-- DATA SHOWN follows --

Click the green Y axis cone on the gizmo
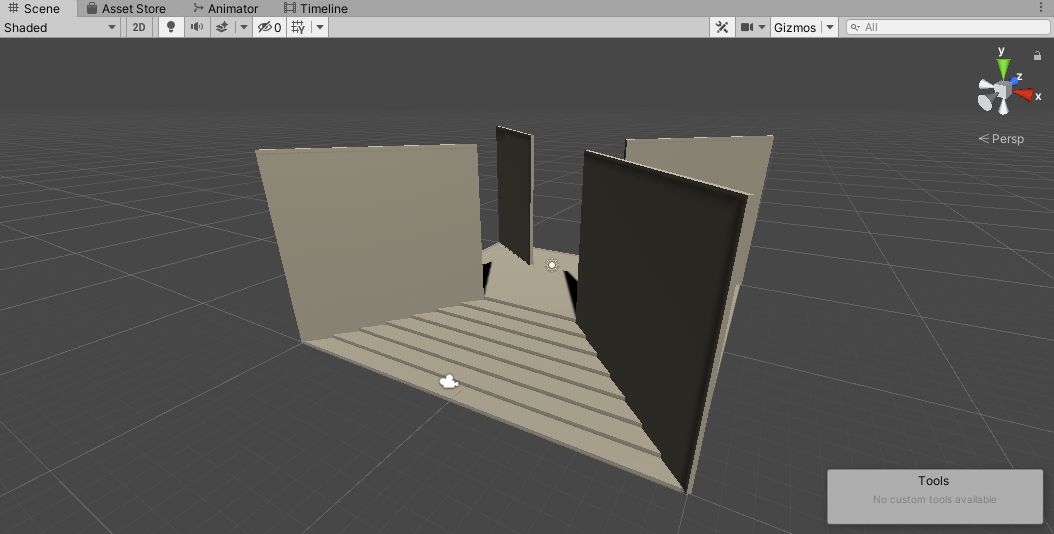coord(1003,67)
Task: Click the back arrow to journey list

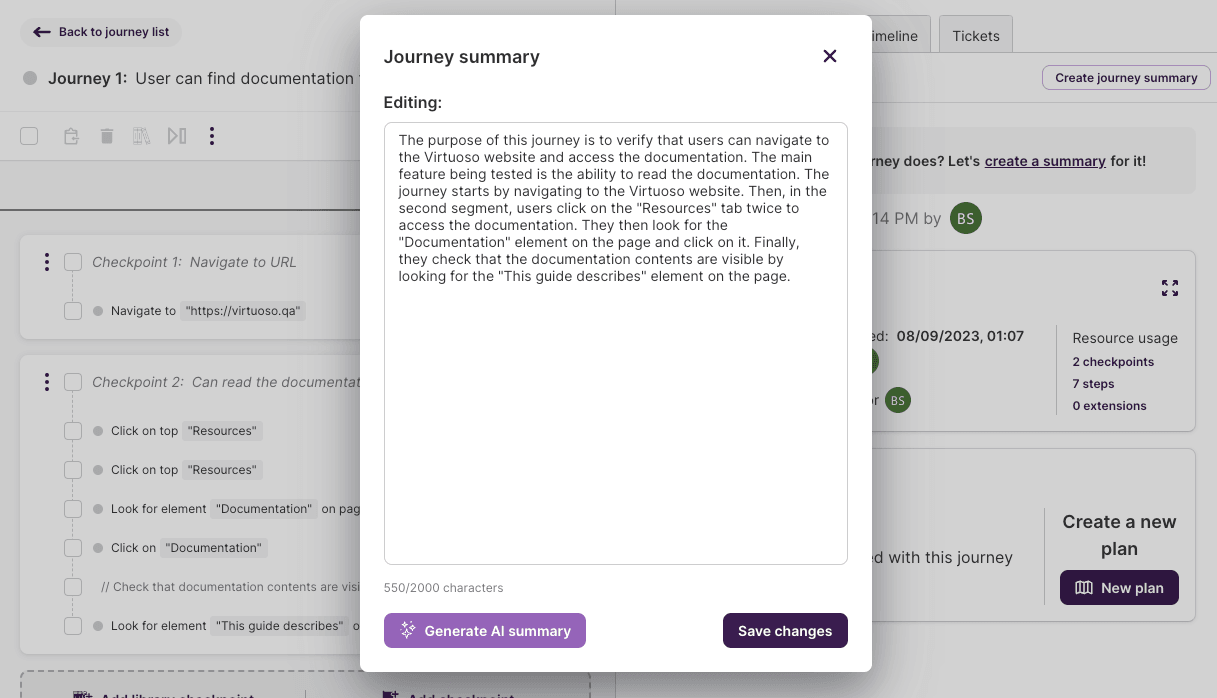Action: 40,32
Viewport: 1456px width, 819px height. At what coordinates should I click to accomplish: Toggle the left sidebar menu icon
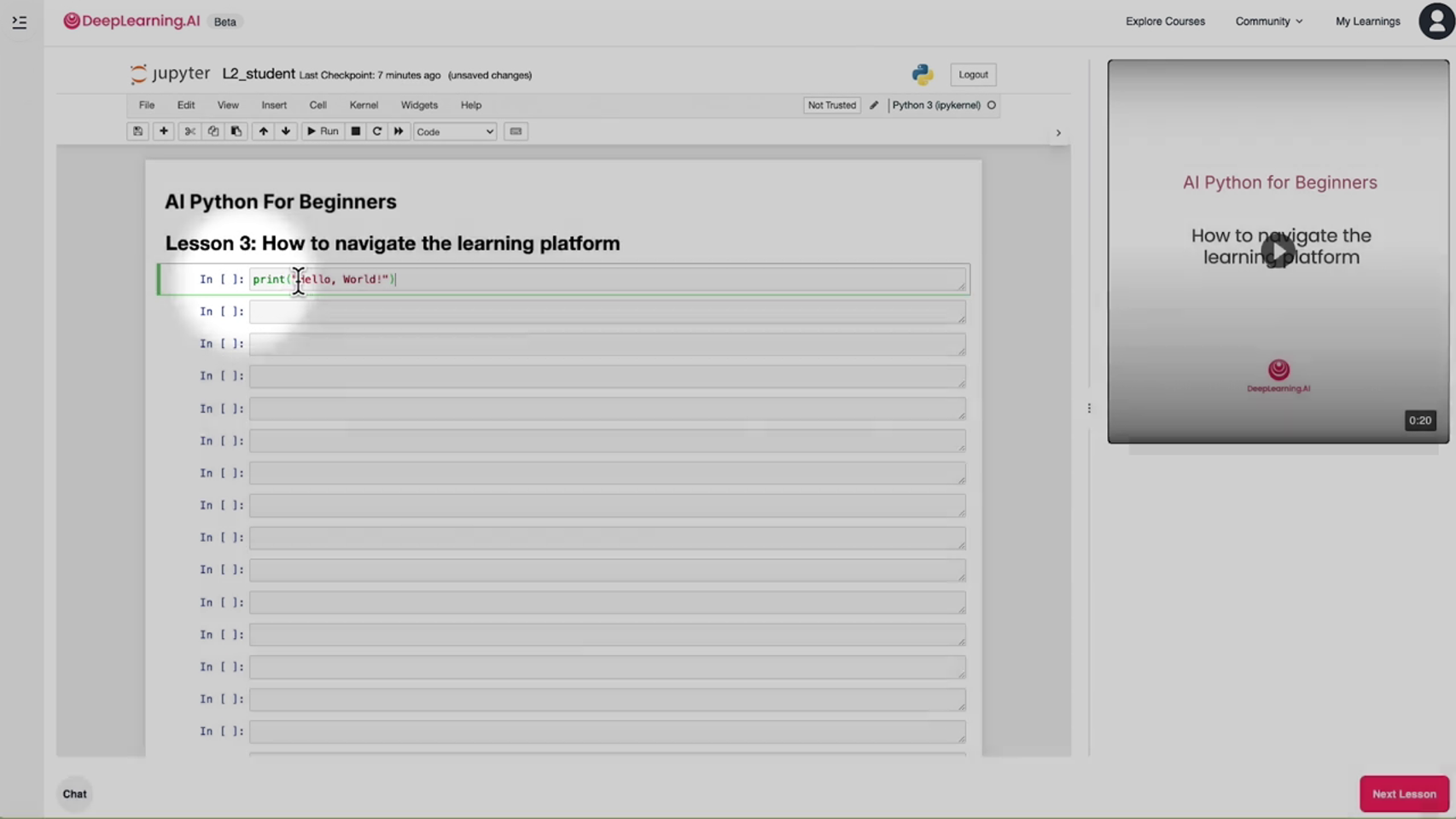[x=20, y=22]
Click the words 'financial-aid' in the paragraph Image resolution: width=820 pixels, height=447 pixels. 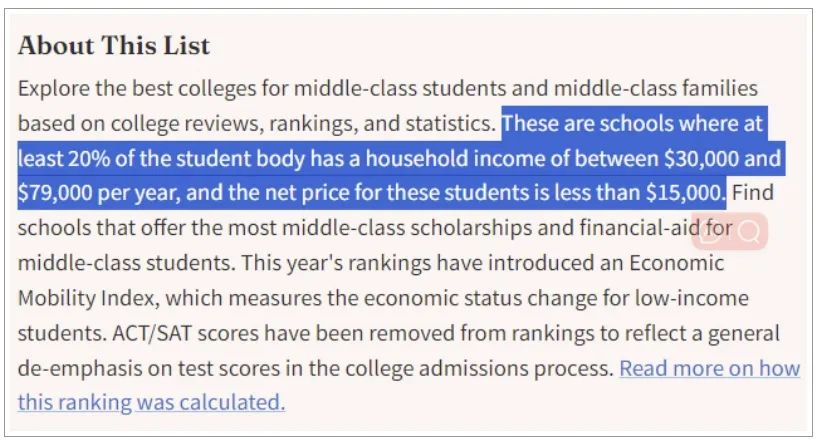(x=639, y=228)
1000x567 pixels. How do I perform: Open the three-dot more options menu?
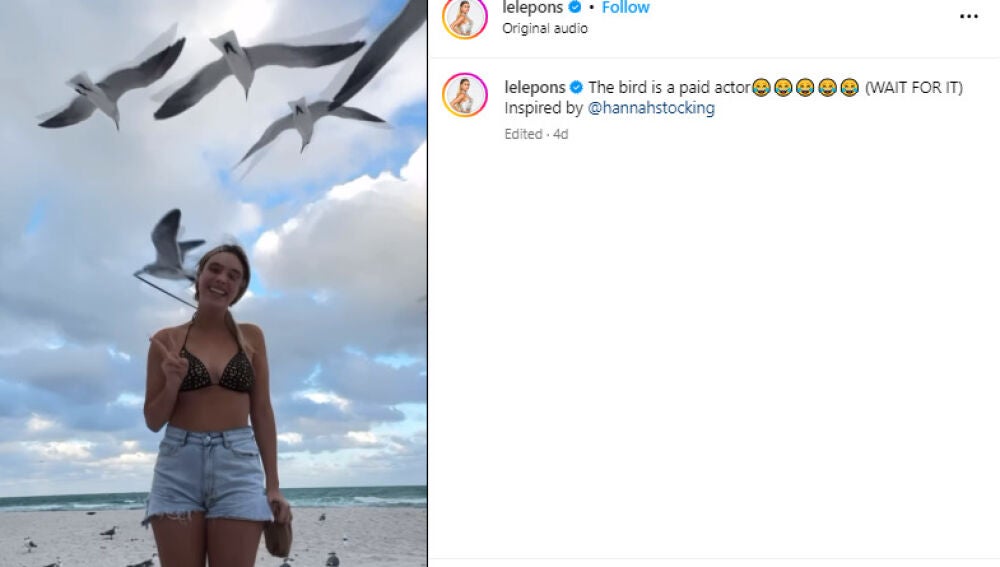(969, 16)
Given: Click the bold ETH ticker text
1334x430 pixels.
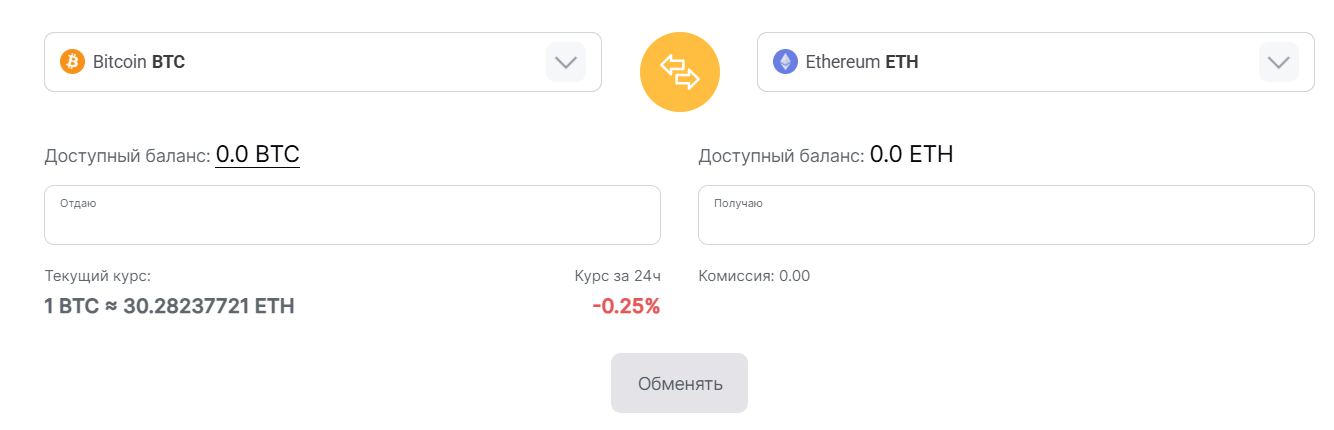Looking at the screenshot, I should (902, 62).
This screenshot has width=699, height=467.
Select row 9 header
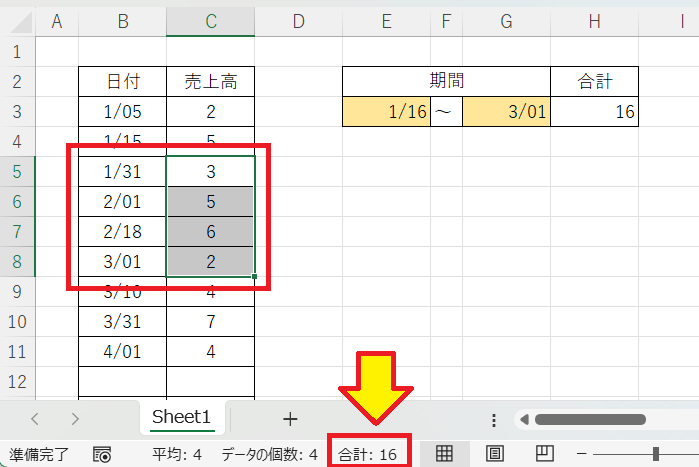pyautogui.click(x=17, y=295)
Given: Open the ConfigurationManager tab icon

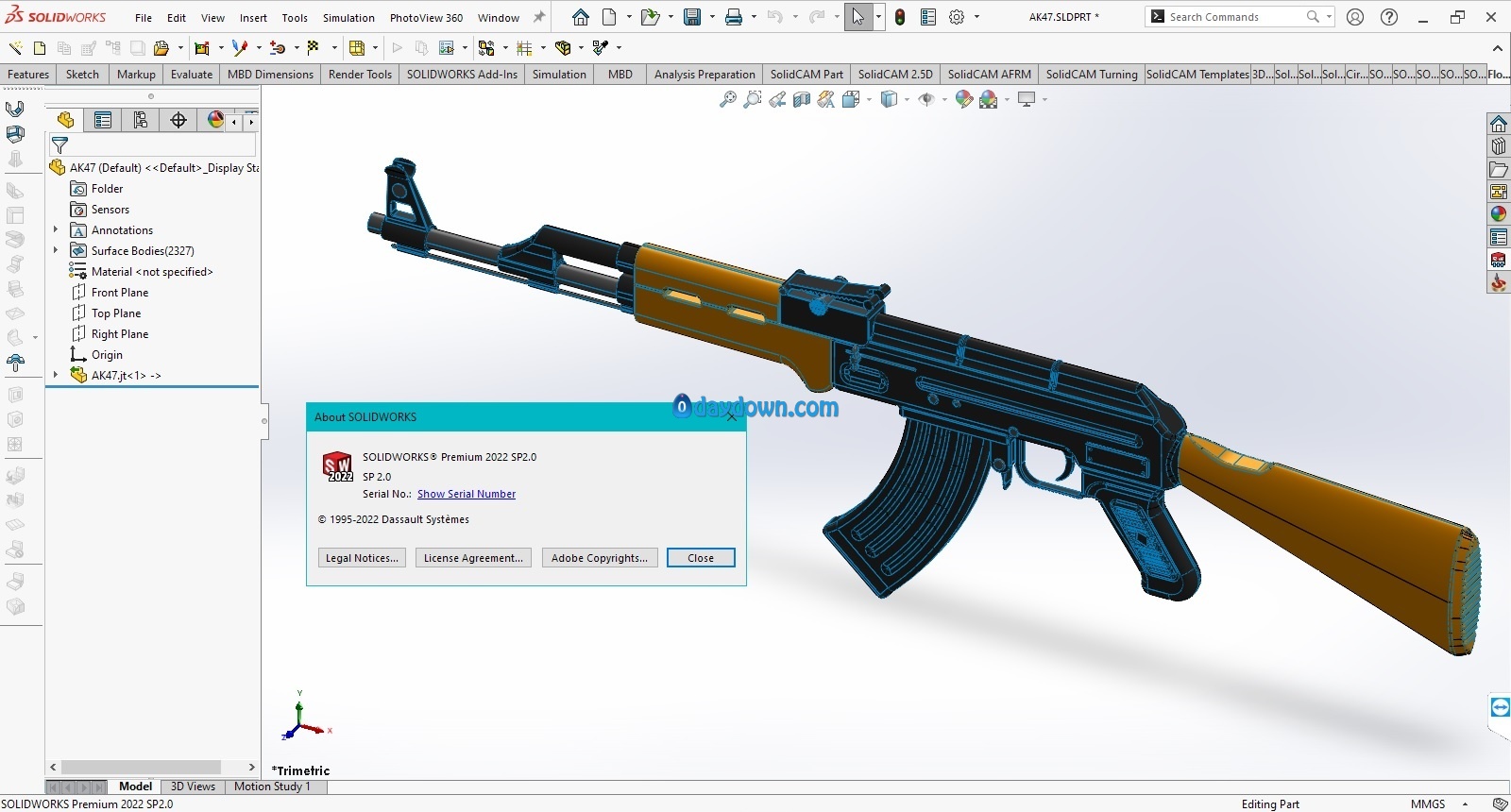Looking at the screenshot, I should 141,120.

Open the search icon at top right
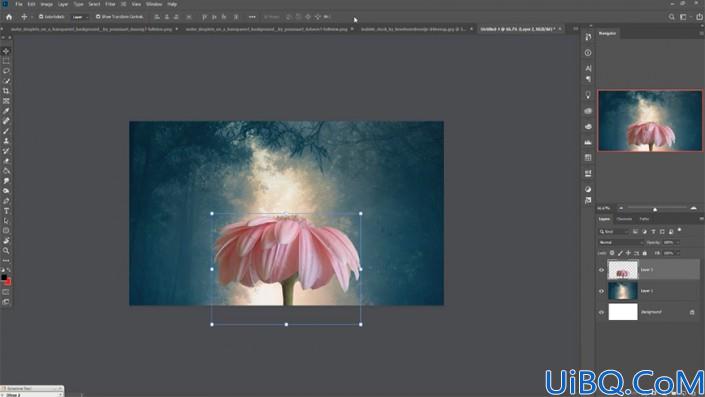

-- DATA SHOWN concluded --

**WHAT YOU NEED TO DO**.
All that should be printed is the run of lines above from the one with "1000x567 pixels. How" through the one with "This screenshot has width=699, height=467.", both included, exactly as given, with pictures left out.

**RESPONSE BELOW**.
1000x567 pixels. How do I perform: Open the three-dot more options menu?
(969, 16)
Given: Click the bold ETH ticker text
1334x430 pixels.
Looking at the screenshot, I should (902, 62).
This screenshot has width=699, height=467.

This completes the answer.